There is certainly no legal requirement to own a current passport, photocard driving licence, or any photo ID.
If any organisation finds it difficult to accept ID sans photo; that is their failing, not ours.
Note that to qualify for a free photocard replacement licence; a driver must change name, address, or vehicle group entitlement.
Otherwise, one must pay for passport-style photos, and a £20 fee: that's a lot of money for nothing!
I think I'm right in saying that the bank I refer to is owned by us through the bail outs. The thing is that the bank has no plans not to ask for the paper. But perversely the bank is technically a government agency and therefore at odds with itself. And I used to laugh at paranoia jokes.
I've just received my new licence with instructions to "Destroy the counterpart" after 8th June as it is no longer a legal document. If the bank ask for it to be produced, refer them to DVLA. (Or tell 'em to get knotted! )
------------- Some days you are the dog,
some days you are the tree.
I think I would be going mad with the Bank Manager, Kimmie!
It's your account, your money and your choice. Tell him that after 40 years, if they don't know you now, they never will, so you're going to use another bank.
(Unless they think you're the money laundering type!)

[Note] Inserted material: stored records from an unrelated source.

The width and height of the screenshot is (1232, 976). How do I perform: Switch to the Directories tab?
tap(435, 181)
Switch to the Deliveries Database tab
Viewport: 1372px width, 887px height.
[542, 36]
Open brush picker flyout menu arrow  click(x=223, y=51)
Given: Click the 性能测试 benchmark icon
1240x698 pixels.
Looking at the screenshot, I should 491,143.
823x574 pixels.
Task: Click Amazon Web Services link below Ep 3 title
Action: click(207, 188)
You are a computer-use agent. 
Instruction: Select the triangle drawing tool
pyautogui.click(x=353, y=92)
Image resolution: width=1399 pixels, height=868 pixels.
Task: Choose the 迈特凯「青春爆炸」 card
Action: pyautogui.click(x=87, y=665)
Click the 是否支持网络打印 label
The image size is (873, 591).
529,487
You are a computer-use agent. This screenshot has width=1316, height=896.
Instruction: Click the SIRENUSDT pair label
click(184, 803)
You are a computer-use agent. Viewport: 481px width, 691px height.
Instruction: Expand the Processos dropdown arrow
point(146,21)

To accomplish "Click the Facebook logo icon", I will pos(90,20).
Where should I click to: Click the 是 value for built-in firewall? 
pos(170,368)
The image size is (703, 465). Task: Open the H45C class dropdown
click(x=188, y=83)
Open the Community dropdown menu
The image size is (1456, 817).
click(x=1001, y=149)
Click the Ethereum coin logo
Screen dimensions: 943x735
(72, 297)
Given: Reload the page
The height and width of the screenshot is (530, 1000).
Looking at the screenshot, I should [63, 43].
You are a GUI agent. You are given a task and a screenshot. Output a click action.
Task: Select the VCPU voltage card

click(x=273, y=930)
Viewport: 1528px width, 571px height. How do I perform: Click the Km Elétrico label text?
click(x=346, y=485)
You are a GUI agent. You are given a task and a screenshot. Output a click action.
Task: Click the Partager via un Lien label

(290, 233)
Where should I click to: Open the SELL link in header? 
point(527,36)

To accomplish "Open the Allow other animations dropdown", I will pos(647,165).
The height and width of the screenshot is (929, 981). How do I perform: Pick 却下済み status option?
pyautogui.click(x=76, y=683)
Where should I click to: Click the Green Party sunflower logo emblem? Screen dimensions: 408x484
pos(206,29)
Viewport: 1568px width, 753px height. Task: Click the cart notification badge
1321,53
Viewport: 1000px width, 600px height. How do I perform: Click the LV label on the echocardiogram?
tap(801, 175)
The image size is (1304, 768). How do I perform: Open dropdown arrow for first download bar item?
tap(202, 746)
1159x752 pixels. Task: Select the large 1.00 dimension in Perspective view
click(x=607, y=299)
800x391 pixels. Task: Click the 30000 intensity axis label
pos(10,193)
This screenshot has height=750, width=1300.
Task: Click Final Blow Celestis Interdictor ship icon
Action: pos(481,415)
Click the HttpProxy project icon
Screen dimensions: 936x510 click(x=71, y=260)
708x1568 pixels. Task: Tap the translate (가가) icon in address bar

------------- Some days you are the dog,
some days you are the tree.
Unfortunately my mother has Alzheimer's and we need to access her money to pay for her care. My father is paying all the bills at the moment from the funds that he needs to pay for his care. The only way we can sort the problem is to jump through the bank's hoops, however stupid. We are also trying to separate a joint account as my mother is not competent to sign anything meaning my father can't access his own money in the joint account. Don't ask but is takes two signatures on the account to do anything except pay money in. We also have another 2 banks to deal with once this one has been sorted. My main point is, DO NOT pay any attention to instructions to dispose of the green paper part of your license.
None of the major banks that I have looked at will accept a licence counterpart as proof of identity.
There are lots of things they will accept there should be no difficulty producing something else.
saxo1
Quote: Originally posted by Bridgelayer on 15/6/2015I think I would be going mad with the Bank Manager, Kimmie!
It's your account, your money and your choice. Tell him that after 40 years, if they don't know you now, they never will, so you're going to use another bank.
(Unless they think you're the money laundering type!)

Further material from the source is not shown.